The regulator is also examining Mastercard and Visa under Chapter II of the same Act, which targets conduct that amounts to abuse of a dominant market position.
The FCA has reached no conclusions and made no findings on whether competition law has been broken.
The regulator stated in its press release that it is currently gathering evidence and may proceed to issue a statement of objections setting out a provisional view, although not every case reaches that stage.
What the investigation covers
The probe focuses on how PayPal’s digital wallet draws funds and processes payments in the UK.
PayPal wallets typically pull money from linked debit cards, credit cards, or bank accounts when users pay merchants or send funds, and Mastercard and Visa sit behind the vast majority of UK card funding flows.

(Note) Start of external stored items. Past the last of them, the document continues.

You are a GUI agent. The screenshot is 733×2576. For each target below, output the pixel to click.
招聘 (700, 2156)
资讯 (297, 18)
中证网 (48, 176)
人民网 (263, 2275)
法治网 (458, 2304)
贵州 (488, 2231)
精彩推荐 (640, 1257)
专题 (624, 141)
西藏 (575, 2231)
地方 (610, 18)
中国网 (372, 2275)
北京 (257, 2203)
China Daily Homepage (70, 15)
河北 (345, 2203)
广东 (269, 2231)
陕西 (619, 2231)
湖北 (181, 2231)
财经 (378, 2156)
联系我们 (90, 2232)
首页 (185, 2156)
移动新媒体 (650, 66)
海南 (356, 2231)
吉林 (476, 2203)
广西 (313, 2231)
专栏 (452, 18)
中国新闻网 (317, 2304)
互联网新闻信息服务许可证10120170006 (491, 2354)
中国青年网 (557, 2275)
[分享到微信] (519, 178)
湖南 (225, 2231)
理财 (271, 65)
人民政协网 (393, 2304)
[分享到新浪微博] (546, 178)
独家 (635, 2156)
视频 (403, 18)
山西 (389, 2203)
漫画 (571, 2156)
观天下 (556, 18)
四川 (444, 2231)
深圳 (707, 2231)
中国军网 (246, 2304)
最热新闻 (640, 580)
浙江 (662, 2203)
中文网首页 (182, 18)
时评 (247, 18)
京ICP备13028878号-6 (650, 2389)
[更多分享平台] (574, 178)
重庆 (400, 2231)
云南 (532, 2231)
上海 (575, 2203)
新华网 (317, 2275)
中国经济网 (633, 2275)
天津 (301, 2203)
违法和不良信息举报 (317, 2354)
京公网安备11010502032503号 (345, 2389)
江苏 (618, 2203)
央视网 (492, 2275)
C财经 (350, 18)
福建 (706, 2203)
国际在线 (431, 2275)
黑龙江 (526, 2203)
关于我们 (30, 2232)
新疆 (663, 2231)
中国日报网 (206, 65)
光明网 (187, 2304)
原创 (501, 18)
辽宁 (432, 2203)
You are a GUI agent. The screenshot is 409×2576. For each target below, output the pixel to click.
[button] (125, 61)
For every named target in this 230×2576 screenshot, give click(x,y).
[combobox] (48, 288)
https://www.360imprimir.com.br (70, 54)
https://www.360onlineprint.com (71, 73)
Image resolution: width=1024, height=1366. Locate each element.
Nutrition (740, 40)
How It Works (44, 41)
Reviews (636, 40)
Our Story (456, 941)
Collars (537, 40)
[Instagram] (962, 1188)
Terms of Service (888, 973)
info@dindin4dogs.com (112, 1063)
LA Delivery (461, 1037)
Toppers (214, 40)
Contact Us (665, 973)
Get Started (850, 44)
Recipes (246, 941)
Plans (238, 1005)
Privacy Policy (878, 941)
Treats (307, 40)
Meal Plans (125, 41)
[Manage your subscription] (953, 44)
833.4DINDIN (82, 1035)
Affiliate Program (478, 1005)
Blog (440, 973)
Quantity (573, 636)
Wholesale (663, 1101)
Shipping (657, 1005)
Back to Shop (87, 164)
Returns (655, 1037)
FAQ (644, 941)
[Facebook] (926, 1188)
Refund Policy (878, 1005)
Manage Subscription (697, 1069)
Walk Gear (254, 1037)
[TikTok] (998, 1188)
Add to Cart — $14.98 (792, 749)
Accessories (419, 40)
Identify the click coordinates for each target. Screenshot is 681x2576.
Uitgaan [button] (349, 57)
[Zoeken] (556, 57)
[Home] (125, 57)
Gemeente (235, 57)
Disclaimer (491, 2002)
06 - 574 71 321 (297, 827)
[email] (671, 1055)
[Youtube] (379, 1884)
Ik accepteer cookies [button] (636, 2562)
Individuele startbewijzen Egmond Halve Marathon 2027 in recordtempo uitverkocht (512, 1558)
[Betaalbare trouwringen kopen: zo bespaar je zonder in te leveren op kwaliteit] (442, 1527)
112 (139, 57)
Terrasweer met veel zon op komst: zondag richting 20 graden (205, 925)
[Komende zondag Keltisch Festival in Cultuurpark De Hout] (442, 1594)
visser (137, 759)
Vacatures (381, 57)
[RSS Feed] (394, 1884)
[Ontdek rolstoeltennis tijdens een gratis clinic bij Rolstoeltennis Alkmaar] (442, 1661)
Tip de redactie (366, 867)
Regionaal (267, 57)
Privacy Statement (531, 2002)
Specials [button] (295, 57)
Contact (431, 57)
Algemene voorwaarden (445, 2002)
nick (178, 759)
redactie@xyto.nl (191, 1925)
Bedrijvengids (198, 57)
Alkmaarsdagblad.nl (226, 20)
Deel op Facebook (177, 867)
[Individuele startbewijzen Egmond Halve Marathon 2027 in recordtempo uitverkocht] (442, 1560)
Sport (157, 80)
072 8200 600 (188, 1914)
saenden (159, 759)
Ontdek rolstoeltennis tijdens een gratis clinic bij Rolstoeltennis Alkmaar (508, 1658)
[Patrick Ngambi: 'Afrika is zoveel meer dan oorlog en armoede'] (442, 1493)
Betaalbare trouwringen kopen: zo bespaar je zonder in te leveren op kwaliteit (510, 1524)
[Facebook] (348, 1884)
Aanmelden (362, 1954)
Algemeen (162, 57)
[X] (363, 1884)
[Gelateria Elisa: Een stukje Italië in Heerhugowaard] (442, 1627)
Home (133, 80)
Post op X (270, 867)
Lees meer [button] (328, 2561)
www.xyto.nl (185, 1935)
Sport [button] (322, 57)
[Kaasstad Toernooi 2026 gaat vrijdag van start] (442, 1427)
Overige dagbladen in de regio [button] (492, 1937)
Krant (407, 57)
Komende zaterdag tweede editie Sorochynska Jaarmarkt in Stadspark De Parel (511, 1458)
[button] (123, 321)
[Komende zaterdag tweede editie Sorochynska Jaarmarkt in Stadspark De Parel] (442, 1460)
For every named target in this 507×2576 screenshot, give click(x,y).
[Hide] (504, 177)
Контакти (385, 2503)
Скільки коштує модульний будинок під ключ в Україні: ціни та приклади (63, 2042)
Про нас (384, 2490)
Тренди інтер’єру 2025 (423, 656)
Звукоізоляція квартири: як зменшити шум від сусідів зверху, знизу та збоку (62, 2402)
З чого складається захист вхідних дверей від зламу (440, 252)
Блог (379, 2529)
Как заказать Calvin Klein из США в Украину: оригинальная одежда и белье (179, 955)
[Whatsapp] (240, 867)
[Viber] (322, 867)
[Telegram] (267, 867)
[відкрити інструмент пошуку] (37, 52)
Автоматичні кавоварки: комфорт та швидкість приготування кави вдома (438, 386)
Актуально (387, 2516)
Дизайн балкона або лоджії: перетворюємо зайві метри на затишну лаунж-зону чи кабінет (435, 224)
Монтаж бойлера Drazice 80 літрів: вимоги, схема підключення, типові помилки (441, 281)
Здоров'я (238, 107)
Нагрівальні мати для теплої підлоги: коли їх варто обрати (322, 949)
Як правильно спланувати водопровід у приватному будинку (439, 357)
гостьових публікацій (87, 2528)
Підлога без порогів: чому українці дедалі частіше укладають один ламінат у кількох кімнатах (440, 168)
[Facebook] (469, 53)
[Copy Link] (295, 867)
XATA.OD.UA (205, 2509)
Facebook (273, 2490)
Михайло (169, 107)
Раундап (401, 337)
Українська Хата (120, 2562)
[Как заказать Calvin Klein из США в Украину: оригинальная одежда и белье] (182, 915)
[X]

Any arrangements between the card schemes and PayPal that influence fees, card routing, or merchant choice could fall within the scope of the enquiries.
Mastercard and Visa together hold an effective duopoly over UK card networks, which makes them frequent targets of competition scrutiny.
PayPal counts millions of UK consumer accounts and integrates with thousands of online checkouts. The combination places the three firms at the centre of how UK shoppers move money online.
Why this matters for UK consumers
UK shoppers feel the effects of card and wallet fee structures indirectly through prices at the checkout.
Retailers pass on interchange and scheme fees in product pricing, particularly in lower margin sectors such as groceries, fuel, and online marketplaces.
If the FCA finds that funding arrangements distorted competition, eventual remedies could lower the costs that flow through to UK consumers.
Beyond pricing, the case touches consumer choice. Digital wallets now serve as the default checkout option for a growing share of UK online retail, and the conditions under which they connect to card networks shape which products and providers reach shoppers.
A narrowing of those conditions could raise barriers for newer wallet entrants and limit the alternatives at the point of sale.
The FCA said it will continue gathering evidence before deciding whether to issue a statement of objections.
If the regulator does proceed, the named firms will receive an opportunity to make written and oral representations before any final decision on whether the firms broke the law.
The Competition and Markets Authority can also bring cases under the same Act and has run several recent probes into UK payments.